Foundation Care’s 340B pricing opt-in/opt-out requirement for access to Inclusig appears to be unprecedented. The form offers no explanation why entities need to pick between getting 340B pricing or not, or why any would want to say no a lower price. It is unclear whether an entity’s choice applies just to Iclusig, or to all “340B pricing on eligible product purchases” from Takeda through Foundation Care. Nor is it clear whether the 340B pricing opt-in/op-out requirement is Foundation Care’s, Takeda’s, or belongs to both.

The requirement comes amid lawsuits involving six different drug manufacturers, the federal government, and hospitals, health centers, and HIV/AIDS clinics over whether manufacturers must offer 340B pricing when entities use contract pharmacies to dispense outpatient drugs.
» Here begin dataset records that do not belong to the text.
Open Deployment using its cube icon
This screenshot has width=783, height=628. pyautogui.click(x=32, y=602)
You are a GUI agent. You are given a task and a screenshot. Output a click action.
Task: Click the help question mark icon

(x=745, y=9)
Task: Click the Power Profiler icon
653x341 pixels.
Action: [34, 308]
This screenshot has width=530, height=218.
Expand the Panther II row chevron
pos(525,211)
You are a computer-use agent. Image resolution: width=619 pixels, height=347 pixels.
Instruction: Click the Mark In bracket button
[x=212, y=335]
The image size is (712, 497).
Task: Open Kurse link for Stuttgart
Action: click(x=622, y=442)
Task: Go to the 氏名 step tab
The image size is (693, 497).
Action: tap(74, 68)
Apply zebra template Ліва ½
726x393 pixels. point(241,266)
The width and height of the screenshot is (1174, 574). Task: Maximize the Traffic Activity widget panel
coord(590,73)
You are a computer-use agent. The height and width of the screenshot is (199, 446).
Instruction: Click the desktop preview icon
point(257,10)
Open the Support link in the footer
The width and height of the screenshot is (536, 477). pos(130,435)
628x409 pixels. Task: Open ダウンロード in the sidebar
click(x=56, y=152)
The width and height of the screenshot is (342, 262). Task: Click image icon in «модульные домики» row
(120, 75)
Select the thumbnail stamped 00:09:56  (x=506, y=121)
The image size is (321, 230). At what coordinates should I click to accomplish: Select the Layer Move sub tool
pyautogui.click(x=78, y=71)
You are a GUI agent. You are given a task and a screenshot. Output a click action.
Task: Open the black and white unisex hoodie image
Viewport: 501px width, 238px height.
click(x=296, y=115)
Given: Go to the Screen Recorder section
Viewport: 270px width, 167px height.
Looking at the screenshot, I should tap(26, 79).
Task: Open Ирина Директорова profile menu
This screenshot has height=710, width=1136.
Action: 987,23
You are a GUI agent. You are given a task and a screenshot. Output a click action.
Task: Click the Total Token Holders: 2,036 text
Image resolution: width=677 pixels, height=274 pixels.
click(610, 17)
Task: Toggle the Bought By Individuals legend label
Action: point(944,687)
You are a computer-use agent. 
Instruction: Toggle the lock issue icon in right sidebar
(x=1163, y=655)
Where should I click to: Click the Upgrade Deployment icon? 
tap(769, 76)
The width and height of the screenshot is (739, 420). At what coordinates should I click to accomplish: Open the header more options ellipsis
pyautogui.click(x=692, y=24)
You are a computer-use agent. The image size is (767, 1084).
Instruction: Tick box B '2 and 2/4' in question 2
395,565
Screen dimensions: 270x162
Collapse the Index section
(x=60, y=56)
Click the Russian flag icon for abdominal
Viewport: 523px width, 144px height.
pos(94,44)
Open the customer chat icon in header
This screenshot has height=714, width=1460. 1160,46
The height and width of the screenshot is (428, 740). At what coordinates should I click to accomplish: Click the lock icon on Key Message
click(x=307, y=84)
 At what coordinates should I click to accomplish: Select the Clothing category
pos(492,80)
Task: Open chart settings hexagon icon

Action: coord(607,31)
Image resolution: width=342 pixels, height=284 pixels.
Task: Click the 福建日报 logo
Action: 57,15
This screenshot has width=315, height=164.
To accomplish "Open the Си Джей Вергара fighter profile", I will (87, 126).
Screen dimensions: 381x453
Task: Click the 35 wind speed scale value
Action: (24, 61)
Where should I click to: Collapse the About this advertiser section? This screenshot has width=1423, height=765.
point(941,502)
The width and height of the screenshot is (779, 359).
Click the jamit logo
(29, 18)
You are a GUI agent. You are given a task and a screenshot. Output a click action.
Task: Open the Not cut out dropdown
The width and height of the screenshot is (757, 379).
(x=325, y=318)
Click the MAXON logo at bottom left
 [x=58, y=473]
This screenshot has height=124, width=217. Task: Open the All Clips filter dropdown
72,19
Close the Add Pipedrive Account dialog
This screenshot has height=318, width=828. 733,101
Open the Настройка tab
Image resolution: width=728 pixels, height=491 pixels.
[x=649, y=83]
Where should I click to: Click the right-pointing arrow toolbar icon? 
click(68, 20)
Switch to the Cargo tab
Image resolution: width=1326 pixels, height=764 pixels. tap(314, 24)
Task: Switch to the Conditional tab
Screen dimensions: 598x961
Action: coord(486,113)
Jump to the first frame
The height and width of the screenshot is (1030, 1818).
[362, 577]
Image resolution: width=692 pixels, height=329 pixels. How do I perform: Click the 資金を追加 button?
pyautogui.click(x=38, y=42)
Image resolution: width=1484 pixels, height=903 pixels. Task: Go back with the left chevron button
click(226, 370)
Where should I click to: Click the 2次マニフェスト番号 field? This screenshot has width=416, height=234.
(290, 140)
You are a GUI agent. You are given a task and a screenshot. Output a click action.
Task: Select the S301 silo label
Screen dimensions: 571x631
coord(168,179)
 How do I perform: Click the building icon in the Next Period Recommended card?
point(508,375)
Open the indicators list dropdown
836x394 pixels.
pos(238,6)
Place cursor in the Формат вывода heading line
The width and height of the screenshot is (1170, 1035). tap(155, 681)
Starting last summer, the manufacturers either ceased 340B pricing on virtually all drugs shipped to contract pharmacies, or imposed conditions on such pricing. Their decisions followed public statements by HRSA questioning its ability to enforce 340B policies established in program guidance.

Health care attorneys who represent covered entities say Foundation Care’s 340B pricing opt-in/opt-out requirement could be an example of a drug manufacturer, its agent, or both testing the limits of HRSA’s power to enforce its 340B policies.

These attorneys believe the requirement—which they were made aware of late yesterday, and have not had a chance to evaluate in depth—likely violates the 340B statute, the 340B ceiling price and manufacturer civil monetary penalties final rule, and 340B guidance to pharmaceutical manufacturers.

HRSA said late this morning, “HRSA is aware of Takeda’s limited distribution plan and has posted it on our website. If covered entities are unable to obtain Takeda’s covered outpatient drugs at the 340B price, they should work with them in good faith to resolve any issues. If a covered entity is still unable to obtain the 340B price, they should reach out to HRSA directly.”

Takeda hase not yet responded to our request for comment.